Gli influencer sono legati al fenomeno dei social network, quindi a un linguaggio nuovo. Sicuramente ci sono stati dei tempi in cui il modo di parlare e di esprimersi di grandi attori, la loro mimica, il loro modo di guardare e di intendersi era diventato un po’ come una guida che veniva seguita con grande gioia e con grande divertimento da tutti. Tuttavia credo di sì, credo che oggi questi grandi attori sarebbero degli straordinari influencer, però forse è una fortuna che non lo siano stati, una fortuna che abbiano vissuto il loro tempo e la loro epoca.

Lei è uno scrittore di chiara fama e i suoi incontri con il pubblico sono sempre molto partecipati, cosa non scontata ai tempi dei social network e degli influencer. Quale pensa sia il motivo del suo forte sodalizio con il pubblico?

Penso di essere un autore molto fortunato. Penso di aver incontrato dei personaggi diversi uno dall’altro, perché poco hanno in comune Ricciardi con Mina Settembre, o con Sara o con i Bastardi di Pizzofalcone, e che questi personaggi siano diventati, a vario modo, parte dei sentimenti e delle emozioni di molti lettori e di moltissime lettrici. Perciò credo di essere stato molto fortunato; d’altronde non ho l’ambizione, né la presunzione di essere cercato e visitato per me stesso; sono convinto che io goda di luce riflessa dei miei personaggi. E va bene così, perché non ho minimamente l’ambizione di essere illuminato da luce propria, anzi, sono molto contento di aver incontrato dei personaggi amati dalle lettrici e dai lettori.

A proposito di calcio e del legame viscerale che ha con la sua squadra del cuore, che ormai è proiettata (scongiuri del caso…perché lo dico da juventino) verso la vittoria del campionato di Serie A, che ricordo ha di Diego Armando Maradona?

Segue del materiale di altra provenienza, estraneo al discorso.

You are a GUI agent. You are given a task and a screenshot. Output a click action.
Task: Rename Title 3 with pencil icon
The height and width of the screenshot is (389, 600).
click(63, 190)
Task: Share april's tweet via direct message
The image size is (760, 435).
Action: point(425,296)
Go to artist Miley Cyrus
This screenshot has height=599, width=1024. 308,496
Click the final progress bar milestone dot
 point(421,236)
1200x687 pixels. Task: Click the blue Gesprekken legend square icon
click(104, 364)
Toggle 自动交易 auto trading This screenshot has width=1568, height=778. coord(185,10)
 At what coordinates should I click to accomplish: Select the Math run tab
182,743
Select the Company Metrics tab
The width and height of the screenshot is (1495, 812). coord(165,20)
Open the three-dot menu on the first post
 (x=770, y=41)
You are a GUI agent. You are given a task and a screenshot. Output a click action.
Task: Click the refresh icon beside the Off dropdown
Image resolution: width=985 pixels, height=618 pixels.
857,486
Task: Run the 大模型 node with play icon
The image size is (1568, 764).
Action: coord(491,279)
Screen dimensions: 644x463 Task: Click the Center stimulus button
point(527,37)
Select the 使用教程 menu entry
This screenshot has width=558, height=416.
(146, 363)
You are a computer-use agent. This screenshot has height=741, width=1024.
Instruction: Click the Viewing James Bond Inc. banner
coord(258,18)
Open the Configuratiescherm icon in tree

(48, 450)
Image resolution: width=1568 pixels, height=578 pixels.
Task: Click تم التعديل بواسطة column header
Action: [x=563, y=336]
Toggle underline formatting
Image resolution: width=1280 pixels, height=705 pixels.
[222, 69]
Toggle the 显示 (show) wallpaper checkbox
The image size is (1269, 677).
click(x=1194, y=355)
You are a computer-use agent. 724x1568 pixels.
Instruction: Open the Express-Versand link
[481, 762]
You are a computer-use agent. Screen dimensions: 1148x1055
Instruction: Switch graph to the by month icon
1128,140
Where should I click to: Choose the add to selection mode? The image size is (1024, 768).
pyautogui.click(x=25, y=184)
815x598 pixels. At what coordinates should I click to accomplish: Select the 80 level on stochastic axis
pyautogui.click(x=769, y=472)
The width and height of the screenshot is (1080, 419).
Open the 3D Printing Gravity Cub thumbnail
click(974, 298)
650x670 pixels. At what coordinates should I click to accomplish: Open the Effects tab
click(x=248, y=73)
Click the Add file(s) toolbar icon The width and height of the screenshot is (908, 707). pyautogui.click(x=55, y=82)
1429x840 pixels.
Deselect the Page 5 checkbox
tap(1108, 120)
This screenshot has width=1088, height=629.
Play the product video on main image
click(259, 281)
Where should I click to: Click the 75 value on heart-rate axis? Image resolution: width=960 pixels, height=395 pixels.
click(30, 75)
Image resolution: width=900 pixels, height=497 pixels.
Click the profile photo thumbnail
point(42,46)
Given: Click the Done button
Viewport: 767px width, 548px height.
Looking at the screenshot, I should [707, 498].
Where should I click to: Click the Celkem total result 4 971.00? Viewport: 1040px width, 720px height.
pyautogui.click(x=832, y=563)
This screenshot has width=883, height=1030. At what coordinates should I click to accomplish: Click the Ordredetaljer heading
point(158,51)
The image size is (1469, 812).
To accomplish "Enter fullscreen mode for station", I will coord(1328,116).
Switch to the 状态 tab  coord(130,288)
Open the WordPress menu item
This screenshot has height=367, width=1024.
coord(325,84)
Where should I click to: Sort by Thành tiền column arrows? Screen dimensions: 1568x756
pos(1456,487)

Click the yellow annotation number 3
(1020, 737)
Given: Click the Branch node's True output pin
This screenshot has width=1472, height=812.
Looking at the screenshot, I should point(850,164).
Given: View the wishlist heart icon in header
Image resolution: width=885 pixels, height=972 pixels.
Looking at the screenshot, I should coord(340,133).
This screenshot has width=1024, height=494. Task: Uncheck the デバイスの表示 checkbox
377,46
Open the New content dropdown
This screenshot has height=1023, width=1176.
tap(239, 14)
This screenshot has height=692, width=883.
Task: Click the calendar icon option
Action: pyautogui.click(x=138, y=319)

Il Napoli per un napoletano è molto identitario, noi abbiamo una squadra sola, è l’unica grande città con una squadra sola; di conseguenza l’amore nei confronti del Napoli diventa l’amore nei confronti di Napoli, questo è un dato di fatto. Quelli della mia generazione che hanno avuto la fortuna di vedere giocare nel Napoli – in maniera vincente – il più grande giocatore del mondo hanno provato un’emozione difficile da dimenticare, che noi non perdiamo occasione di raccontare ai nostri figli. Adesso, alle porte di un momento in cui forse – e sottolineo forse (altri scongiuri…) – il Napoli tornerà ad essere vincente, ancora di più vale la pena di ricordare i tempi del miglior giocatore del mondo.
Io personalmente ho di lui un ricordo bellissimo quando fui invitato ad accoglierlo insieme ad altri artisti al San Carlo, in occasione di uno spettacolo a cui lui presenziò, tenuto in suo onore e organizzato da Alessandro Siani. Quella sera andammo a cena e io ebbi la fortuna di capitargli proprio di fronte e lui mi fece vedere, sul suo telefonino, le fotografie del suo nipotino: era un nonno, un normale nonno felice al quale brillavano gli occhi. Faceva vedere questo bambino che giocava con un pallone, ed era veramente delizioso. Ecco, questo è il ricordo più tenero di Maradona che porto con me, nonostante io abbia visto le sue straordinarie gesta sul campo. Un nonno felice, umano, al quale brillavano gli occhi.